Minimal viable product (MVP) creation is crucial for any business – particularly one that’s still trying to find its place in the market. Before diving in and doing a full-on launch (and possibly decimating your bank account), you need to get a clear sense of the public’s appetite for what you’re offering. So make someone on your team responsible for MVP building. You don’t have to be – or employ – a coding genius for this. Again – thanks to the explosion in the growth in software to accommodate remote work – you have a wide selection of tools to choose from that will enable quick and efficient MVP creation.

Know Your CLVs

Getting customers is only half the battle: you want them to keep them coming back.
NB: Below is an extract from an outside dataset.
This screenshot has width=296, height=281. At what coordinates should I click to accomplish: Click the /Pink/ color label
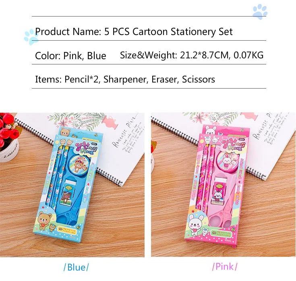224,267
You have to spend money to both acquire new customers and retain existing ones, but keep this in mind: the former costs about five times as much as the latter. If there’s a single metric you need to get a handle on, it’s customer lifetime value (CLV).  Customer lifetime value can help you predict future revenues and assess long-term business success.

How do you calculate the CLV? The formula is pretty straightforward: multiply the average order total by the average number of purchases, then by the average retention time in years. The CLV metric is a good predictor of how much profit your company can expect from a typical client throughout your relationship with them. Equally important: it helps you estimate how much you should invest to retain the customer.

Of course, the amount you should invest will be determined by your margins. One business may spend under $1 to retain a customer, while another may spend up to $50. To figure out how much you should invest, you’ll need to know the customer lifetime value metrics for your business. Generally, Customer Lifetime Value should be at least three times greater than your Customer Acquisition Cost (CAC). So if you’re spending $100 on marketing to acquire a new customer, that customer should have a minimum CLV of $300.

Boosting CLV

Obviously, the longer you can retain your customers, the more value they’ll bring to your business. So it’s important to focus on increasing CLV by building on your baseline metrics, including:

  • Average CLV: the average order total, multiplied by the average number of purchases in a year, multiplied by the average retention period in years. This provides the average lifetime value of a customer based on existing data.
  • Average order value (AOV): the higher your AOV, the more you’re earning from each customer — and the more you’re getting out of every dollar you’ve spent to acquire that customer. This will help you evaluate your pricing and online marketing strategies. It gives you the information you need to assess the long-term value of individual customers. When you improve your average order value, you’ll improve profit and revenue growth over the long term. Studies show that customer engagement tools like chatbots can increase AOV by as much as 17%.
  • Repeat purchase rate: the proportion of customers that have shopped more than once with your company. These are the people you want to target. Studies suggest that 28% is a healthy rate to aim for.

In the long run, your success will be rooted in retaining the customers you have and enhancing their value by building loyalty. How?

  • Create a customer loyalty program offering points as incentives
  • Provide bundle deals and bulk options
  • Cross-sell complementary products
  • Upsell your products
  • Offer limited-time promotions
  • Incentivize loyal customers to refer your business to their network.
  • Reach out to customers regularly to maintain contact and let them know they’re valuable clients

Don’t expect results overnight. It will take time for you to find your place in the industry, generate income, and be able to count on a steady revenue stream. So plan strategically, know how to market your product and reach your customers – and build a team that can back your efforts.  When you can plan a few months ahead, you’ll be in a position to grow your team – and they’ll have the tools to help you grow your business.